Directive
Render every line of the entries below as a JSON list of strings, one string per line, leaving out blank lines.

[Entries from a data source]
<<<<

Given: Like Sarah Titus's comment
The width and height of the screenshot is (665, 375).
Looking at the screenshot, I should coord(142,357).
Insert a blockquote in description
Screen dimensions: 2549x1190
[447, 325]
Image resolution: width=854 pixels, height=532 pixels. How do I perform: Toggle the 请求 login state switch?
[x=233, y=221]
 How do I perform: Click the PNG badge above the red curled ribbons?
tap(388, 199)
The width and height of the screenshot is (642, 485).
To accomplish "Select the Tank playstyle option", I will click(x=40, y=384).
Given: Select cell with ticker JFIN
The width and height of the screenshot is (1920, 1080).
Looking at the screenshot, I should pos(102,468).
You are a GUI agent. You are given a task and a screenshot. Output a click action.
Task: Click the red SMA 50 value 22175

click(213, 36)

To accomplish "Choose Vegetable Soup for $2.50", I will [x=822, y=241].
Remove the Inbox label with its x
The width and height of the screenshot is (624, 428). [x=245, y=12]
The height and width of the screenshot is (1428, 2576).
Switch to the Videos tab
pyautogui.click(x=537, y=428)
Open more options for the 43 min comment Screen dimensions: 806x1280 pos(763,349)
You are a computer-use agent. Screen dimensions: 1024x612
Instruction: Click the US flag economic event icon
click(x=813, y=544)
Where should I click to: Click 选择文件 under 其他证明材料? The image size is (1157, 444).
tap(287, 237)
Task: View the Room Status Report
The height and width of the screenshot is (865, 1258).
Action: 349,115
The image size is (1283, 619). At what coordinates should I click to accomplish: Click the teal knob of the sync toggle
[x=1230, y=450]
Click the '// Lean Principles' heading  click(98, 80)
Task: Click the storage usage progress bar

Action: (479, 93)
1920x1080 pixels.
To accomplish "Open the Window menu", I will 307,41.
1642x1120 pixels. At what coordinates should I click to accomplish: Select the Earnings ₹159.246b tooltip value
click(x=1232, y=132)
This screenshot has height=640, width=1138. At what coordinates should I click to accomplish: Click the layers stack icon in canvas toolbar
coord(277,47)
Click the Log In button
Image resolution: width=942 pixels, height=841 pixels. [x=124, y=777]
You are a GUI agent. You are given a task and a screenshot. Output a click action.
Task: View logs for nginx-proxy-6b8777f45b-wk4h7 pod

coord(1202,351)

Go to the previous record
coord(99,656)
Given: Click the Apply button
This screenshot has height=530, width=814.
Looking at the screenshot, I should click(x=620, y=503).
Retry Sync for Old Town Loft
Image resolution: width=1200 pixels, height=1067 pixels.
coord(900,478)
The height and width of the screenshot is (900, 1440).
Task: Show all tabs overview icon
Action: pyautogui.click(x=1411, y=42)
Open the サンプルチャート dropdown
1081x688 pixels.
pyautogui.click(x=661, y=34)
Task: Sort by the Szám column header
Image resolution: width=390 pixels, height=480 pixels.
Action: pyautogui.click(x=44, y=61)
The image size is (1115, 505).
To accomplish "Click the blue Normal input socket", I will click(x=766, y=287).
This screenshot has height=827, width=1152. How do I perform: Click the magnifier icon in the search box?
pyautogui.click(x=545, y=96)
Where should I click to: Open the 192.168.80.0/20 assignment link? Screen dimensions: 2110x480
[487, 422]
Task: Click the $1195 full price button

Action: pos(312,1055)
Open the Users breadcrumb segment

>>>>

Task solution
[
  "Given: Like Sarah Titus's comment",
  "The width and height of the screenshot is (665, 375).",
  "Looking at the screenshot, I should coord(142,357).",
  "Insert a blockquote in description",
  "Screen dimensions: 2549x1190",
  "[447, 325]",
  "Image resolution: width=854 pixels, height=532 pixels. How do I perform: Toggle the 请求 login state switch?",
  "[x=233, y=221]",
  " How do I perform: Click the PNG badge above the red curled ribbons?",
  "tap(388, 199)",
  "The width and height of the screenshot is (642, 485).",
  "To accomplish \"Select the Tank playstyle option\", I will click(x=40, y=384).",
  "Given: Select cell with ticker JFIN",
  "The width and height of the screenshot is (1920, 1080).",
  "Looking at the screenshot, I should pos(102,468).",
  "You are a GUI agent. You are given a task and a screenshot. Output a click action.",
  "Task: Click the red SMA 50 value 22175",
  "click(213, 36)",
  "To accomplish \"Choose Vegetable Soup for $2.50\", I will [x=822, y=241].",
  "Remove the Inbox label with its x",
  "The width and height of the screenshot is (624, 428). [x=245, y=12]",
  "The height and width of the screenshot is (1428, 2576).",
  "Switch to the Videos tab",
  "pyautogui.click(x=537, y=428)",
  "Open more options for the 43 min comment Screen dimensions: 806x1280 pos(763,349)",
  "You are a computer-use agent. Screen dimensions: 1024x612",
  "Instruction: Click the US flag economic event icon",
  "click(x=813, y=544)",
  "Where should I click to: Click 选择文件 under 其他证明材料? The image size is (1157, 444).",
  "tap(287, 237)",
  "Task: View the Room Status Report",
  "The height and width of the screenshot is (865, 1258).",
  "Action: 349,115",
  "The image size is (1283, 619). At what coordinates should I click to accomplish: Click the teal knob of the sync toggle",
  "[x=1230, y=450]",
  "Click the '// Lean Principles' heading  click(98, 80)",
  "Task: Click the storage usage progress bar",
  "Action: (479, 93)",
  "1920x1080 pixels.",
  "To accomplish \"Open the Window menu\", I will 307,41.",
  "1642x1120 pixels. At what coordinates should I click to accomplish: Select the Earnings ₹159.246b tooltip value",
  "click(x=1232, y=132)",
  "This screenshot has height=640, width=1138. At what coordinates should I click to accomplish: Click the layers stack icon in canvas toolbar",
  "coord(277,47)",
  "Click the Log In button",
  "Image resolution: width=942 pixels, height=841 pixels. [x=124, y=777]",
  "You are a GUI agent. You are given a task and a screenshot. Output a click action.",
  "Task: View logs for nginx-proxy-6b8777f45b-wk4h7 pod",
  "coord(1202,351)",
  "Go to the previous record",
  "coord(99,656)",
  "Given: Click the Apply button",
  "This screenshot has height=530, width=814.",
  "Looking at the screenshot, I should click(x=620, y=503).",
  "Retry Sync for Old Town Loft",
  "Image resolution: width=1200 pixels, height=1067 pixels.",
  "coord(900,478)",
  "The height and width of the screenshot is (900, 1440).",
  "Task: Show all tabs overview icon",
  "Action: pyautogui.click(x=1411, y=42)",
  "Open the サンプルチャート dropdown",
  "1081x688 pixels.",
  "pyautogui.click(x=661, y=34)",
  "Task: Sort by the Szám column header",
  "Image resolution: width=390 pixels, height=480 pixels.",
  "Action: pyautogui.click(x=44, y=61)",
  "The image size is (1115, 505).",
  "To accomplish \"Click the blue Normal input socket\", I will click(x=766, y=287).",
  "This screenshot has height=827, width=1152. How do I perform: Click the magnifier icon in the search box?",
  "pyautogui.click(x=545, y=96)",
  "Where should I click to: Open the 192.168.80.0/20 assignment link? Screen dimensions: 2110x480",
  "[487, 422]",
  "Task: Click the $1195 full price button",
  "Action: pos(312,1055)",
  "Open the Users breadcrumb segment"
]